H. 25.3 x W. 38 cm; H. 44 x W. 56.5 cm (frame).
History
Sylvestre Shchedrine, who trained at the Imperial Academy of Saint Petersburg, belonged to the generation of Russian painters sent to Italy at the beginning of the 19th century, where landscapes became the focus of renewed observation of reality. Settling in Rome and then Naples and Sorrento, he developed a style of painting that paid close attention to the effects of light and everyday life, breaking away from academic landscape painting in favour of a more direct, atmospheric approach.
His compositions, often organised around terraces, verandas or trellises, create an intermediate space, both sheltered and open, where the genre scene fits naturally into the landscape. This formula became characteristic of his Italian production, particularly in the series of "Terraces at Sorrento", where the plant architecture frames the view and modulates the light, as in "Under the Veranda" (1829, Russian Museum, St Petersburg, inv. Ж-5117). The other major work in his corpus entitled "Terrace by the sea. Cappuccini near Sorrento" (1827, Russian Museum, St Petersburg, inv. Ж-5108) fully illustrates this device: a shady foreground under a trellis opens onto a bright bay, while discreet figures introduce a familiar, almost silent scene.
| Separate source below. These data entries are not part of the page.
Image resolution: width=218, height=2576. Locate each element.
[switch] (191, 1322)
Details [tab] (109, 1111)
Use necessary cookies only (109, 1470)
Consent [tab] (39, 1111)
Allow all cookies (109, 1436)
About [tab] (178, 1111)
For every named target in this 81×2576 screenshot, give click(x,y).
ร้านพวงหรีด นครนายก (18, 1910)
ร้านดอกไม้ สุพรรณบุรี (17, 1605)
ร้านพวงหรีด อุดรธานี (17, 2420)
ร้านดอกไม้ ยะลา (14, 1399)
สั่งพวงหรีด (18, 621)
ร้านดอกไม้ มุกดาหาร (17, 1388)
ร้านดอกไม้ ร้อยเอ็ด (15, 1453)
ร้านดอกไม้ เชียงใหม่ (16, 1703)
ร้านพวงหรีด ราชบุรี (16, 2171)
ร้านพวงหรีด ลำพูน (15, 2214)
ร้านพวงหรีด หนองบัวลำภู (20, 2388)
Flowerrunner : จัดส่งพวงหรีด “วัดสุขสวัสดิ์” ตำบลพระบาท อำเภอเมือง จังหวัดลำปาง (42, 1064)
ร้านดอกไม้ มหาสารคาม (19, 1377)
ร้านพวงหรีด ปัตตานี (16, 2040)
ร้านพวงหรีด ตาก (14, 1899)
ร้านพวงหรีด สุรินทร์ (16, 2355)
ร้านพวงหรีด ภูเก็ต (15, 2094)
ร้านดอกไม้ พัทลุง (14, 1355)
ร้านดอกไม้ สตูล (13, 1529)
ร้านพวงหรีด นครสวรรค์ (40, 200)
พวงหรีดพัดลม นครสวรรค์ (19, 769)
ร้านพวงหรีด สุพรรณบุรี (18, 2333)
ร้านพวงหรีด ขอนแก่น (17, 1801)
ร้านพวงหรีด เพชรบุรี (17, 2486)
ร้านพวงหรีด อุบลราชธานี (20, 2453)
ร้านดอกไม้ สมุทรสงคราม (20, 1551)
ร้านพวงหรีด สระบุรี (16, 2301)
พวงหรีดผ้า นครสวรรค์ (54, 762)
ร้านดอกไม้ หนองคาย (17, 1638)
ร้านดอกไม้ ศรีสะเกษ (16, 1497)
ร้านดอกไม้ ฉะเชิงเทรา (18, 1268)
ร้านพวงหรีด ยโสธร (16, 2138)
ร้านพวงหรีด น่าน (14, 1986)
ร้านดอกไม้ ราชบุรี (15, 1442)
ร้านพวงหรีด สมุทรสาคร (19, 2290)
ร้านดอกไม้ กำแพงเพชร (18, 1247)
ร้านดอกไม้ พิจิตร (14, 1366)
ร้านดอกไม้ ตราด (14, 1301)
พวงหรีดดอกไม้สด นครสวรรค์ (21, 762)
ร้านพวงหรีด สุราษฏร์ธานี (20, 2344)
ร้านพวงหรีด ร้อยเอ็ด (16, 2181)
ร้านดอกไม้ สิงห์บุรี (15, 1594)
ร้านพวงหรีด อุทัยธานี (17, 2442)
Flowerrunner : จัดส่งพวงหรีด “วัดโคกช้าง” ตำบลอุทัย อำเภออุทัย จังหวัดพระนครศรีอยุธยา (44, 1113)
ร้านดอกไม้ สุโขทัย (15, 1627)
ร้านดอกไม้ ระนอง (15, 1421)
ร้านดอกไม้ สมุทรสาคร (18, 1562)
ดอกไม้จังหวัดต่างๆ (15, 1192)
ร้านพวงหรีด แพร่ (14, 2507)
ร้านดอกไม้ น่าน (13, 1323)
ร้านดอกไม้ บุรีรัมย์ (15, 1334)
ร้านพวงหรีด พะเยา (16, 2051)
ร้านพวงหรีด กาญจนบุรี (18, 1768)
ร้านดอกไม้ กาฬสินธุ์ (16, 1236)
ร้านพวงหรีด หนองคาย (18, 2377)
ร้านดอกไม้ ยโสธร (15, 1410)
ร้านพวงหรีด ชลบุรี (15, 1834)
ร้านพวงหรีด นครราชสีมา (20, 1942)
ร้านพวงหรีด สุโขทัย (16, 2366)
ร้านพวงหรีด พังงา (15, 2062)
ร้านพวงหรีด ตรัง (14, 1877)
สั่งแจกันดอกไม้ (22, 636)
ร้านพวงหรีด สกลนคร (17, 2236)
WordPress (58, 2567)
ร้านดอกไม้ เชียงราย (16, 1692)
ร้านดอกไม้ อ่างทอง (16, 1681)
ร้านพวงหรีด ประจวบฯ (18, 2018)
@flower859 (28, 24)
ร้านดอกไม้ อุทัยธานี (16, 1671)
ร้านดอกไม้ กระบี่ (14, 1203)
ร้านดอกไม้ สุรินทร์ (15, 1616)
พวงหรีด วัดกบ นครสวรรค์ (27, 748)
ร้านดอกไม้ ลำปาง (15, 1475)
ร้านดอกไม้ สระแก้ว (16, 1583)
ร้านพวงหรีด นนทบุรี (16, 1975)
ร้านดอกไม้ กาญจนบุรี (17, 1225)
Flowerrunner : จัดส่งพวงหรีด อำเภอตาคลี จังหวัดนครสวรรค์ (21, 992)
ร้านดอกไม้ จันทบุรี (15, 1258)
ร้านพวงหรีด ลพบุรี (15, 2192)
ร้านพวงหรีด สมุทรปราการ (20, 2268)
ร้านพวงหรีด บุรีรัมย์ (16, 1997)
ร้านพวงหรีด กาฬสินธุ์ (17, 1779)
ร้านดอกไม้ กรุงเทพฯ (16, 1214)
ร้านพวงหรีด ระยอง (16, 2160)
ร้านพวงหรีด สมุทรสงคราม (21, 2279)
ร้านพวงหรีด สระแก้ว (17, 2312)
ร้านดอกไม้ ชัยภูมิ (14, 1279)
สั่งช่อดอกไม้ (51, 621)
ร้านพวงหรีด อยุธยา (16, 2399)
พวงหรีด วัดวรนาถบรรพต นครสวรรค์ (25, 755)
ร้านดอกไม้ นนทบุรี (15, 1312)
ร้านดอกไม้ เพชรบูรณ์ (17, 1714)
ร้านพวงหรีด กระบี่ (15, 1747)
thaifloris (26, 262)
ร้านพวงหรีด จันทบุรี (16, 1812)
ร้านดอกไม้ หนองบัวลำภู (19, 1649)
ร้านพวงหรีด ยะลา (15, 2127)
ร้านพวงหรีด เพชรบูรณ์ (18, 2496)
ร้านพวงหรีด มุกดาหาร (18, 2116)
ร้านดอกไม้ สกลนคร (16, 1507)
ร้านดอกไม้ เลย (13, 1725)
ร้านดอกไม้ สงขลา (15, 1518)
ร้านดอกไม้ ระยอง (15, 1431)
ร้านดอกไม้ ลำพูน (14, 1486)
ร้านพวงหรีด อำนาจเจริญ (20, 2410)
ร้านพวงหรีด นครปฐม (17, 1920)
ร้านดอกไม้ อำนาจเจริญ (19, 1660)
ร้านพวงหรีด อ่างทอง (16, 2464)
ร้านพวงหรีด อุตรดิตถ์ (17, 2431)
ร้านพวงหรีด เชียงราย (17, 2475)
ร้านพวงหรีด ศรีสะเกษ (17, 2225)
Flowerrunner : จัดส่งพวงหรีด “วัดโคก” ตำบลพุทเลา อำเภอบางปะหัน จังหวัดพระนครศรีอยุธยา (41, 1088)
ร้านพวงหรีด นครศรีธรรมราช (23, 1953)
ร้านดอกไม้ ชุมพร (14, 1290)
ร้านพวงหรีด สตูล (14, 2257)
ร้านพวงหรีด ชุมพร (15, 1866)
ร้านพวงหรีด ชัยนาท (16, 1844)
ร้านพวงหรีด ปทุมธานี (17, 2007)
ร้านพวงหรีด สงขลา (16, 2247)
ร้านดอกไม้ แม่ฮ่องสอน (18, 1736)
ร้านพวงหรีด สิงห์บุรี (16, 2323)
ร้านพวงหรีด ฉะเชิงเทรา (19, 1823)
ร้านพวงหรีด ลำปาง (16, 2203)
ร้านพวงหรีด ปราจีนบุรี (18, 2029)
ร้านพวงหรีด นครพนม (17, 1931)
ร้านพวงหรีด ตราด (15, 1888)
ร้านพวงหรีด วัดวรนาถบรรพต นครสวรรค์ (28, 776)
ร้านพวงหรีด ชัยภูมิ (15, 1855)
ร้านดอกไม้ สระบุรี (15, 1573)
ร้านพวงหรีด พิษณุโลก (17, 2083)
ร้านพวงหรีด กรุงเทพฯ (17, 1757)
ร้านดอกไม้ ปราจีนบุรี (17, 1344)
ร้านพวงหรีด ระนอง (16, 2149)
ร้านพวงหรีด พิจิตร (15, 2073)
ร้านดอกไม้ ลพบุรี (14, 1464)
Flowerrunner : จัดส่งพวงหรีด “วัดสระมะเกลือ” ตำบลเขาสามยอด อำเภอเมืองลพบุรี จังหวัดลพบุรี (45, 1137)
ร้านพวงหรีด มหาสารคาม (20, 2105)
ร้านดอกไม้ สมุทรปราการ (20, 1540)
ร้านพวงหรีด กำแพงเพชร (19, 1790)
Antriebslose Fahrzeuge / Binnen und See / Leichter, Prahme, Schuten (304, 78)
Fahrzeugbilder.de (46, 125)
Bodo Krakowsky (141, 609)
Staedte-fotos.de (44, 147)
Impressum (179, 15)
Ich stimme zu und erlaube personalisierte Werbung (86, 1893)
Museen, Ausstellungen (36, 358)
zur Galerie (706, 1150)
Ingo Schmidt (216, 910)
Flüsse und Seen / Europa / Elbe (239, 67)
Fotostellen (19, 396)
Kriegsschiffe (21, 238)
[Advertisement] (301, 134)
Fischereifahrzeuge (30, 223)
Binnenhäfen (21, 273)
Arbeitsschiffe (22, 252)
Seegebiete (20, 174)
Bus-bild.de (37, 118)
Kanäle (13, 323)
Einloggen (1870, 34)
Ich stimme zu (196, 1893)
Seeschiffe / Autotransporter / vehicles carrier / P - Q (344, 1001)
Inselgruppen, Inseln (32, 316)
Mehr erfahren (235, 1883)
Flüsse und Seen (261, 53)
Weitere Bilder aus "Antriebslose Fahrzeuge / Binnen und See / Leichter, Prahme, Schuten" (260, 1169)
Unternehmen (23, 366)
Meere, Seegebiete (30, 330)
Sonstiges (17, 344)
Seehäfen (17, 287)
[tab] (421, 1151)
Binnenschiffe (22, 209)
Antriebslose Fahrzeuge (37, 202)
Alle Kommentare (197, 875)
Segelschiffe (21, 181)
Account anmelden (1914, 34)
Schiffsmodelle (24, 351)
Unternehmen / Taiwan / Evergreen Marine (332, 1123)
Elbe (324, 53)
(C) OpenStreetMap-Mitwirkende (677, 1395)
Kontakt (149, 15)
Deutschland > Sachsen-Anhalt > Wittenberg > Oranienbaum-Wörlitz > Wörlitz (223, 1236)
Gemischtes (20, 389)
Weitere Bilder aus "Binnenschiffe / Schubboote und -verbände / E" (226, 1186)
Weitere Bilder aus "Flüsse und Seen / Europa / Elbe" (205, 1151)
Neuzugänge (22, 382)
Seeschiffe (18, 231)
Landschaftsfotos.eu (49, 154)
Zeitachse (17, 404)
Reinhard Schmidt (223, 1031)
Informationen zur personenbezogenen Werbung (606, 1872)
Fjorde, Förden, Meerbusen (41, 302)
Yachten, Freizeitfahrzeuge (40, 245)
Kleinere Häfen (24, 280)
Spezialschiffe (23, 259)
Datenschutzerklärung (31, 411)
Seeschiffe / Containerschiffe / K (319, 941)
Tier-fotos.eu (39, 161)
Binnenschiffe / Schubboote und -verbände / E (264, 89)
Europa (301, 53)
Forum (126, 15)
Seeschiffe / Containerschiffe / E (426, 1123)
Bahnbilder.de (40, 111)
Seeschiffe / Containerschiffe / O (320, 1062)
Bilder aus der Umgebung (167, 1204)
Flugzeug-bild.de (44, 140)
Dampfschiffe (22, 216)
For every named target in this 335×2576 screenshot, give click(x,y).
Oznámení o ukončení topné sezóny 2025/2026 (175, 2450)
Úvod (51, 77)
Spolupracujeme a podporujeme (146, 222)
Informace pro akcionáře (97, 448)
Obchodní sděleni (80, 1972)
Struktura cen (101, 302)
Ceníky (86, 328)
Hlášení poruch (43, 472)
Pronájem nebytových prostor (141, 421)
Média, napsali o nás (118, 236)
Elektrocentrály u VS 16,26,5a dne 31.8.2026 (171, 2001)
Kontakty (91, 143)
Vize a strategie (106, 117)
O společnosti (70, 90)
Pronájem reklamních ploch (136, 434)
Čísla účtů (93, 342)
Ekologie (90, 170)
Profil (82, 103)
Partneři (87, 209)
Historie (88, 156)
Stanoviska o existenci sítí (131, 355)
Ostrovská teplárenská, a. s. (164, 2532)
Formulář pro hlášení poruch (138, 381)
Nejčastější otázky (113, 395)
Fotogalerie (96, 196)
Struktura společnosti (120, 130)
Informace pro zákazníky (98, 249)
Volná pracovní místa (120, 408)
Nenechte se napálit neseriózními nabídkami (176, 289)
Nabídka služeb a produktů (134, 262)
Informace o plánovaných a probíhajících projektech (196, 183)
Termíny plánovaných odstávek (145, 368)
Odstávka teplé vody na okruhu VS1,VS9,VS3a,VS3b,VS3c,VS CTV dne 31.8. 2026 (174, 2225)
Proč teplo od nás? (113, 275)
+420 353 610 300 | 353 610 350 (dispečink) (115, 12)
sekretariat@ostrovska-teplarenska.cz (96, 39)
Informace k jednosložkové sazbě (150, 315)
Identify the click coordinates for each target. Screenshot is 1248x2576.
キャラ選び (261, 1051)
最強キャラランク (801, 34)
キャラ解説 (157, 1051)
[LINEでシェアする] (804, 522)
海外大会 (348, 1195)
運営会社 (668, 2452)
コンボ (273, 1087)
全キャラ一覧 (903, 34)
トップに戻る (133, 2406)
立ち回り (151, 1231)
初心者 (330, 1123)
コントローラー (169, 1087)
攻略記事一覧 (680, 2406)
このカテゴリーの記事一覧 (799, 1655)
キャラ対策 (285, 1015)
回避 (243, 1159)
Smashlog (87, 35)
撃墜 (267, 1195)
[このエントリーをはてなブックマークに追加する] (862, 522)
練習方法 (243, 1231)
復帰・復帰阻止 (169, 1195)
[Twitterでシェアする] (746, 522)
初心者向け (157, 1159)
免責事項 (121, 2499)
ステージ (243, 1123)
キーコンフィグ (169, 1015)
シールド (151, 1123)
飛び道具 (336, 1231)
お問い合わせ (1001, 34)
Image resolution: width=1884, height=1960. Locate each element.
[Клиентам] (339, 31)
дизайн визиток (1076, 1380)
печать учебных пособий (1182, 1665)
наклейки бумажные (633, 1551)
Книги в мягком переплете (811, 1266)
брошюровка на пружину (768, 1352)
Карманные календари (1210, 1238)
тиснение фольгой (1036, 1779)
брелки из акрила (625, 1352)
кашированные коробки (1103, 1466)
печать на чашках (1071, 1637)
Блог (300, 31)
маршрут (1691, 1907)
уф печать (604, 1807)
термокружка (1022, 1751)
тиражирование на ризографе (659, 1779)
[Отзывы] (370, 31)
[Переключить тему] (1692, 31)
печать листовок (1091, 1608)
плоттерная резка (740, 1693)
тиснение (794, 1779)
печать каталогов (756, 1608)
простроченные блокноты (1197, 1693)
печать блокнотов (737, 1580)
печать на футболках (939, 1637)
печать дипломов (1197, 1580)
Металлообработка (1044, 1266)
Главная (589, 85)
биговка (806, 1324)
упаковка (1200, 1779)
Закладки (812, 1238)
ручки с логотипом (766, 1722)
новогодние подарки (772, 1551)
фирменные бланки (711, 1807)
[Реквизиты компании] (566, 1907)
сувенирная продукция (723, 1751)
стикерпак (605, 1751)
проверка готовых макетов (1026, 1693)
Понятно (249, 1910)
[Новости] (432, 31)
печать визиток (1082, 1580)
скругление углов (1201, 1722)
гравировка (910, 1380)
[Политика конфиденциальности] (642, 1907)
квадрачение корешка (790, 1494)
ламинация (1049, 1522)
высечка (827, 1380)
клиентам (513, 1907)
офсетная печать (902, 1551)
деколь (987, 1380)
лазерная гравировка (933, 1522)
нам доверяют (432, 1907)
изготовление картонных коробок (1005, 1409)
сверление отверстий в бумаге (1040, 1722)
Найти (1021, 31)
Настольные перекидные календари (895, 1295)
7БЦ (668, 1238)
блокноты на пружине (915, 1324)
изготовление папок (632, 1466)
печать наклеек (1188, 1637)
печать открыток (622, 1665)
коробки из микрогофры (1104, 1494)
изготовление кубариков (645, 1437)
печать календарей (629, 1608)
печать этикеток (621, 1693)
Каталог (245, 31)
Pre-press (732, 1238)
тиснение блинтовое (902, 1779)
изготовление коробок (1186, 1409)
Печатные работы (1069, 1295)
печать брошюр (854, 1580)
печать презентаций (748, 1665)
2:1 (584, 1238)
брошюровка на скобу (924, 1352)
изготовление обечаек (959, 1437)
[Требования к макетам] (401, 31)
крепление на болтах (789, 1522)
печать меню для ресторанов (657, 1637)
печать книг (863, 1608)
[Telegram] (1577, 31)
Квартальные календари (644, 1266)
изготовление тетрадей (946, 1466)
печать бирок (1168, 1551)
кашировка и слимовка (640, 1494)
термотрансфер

Our painting fits neatly into this same pictorial syntax. The presence of a trellis forming a withdrawn space, the articulation between an intimate scene and an open horizon, and the introduction of a figure of a monk engaged in a calm exchange, bring this work closer to Shchedrin's compositions. It also shares the essence of his work: the way he captures the Italian light, both soft and diffuse beneath the plant shadows and brilliant in the distance, showing a perfect assimilation of the pictorial language developed by Russian artists in Italy at the beginning of the 19th century.
See original version (French)
Auto-translation. Refer to original language for legal validity.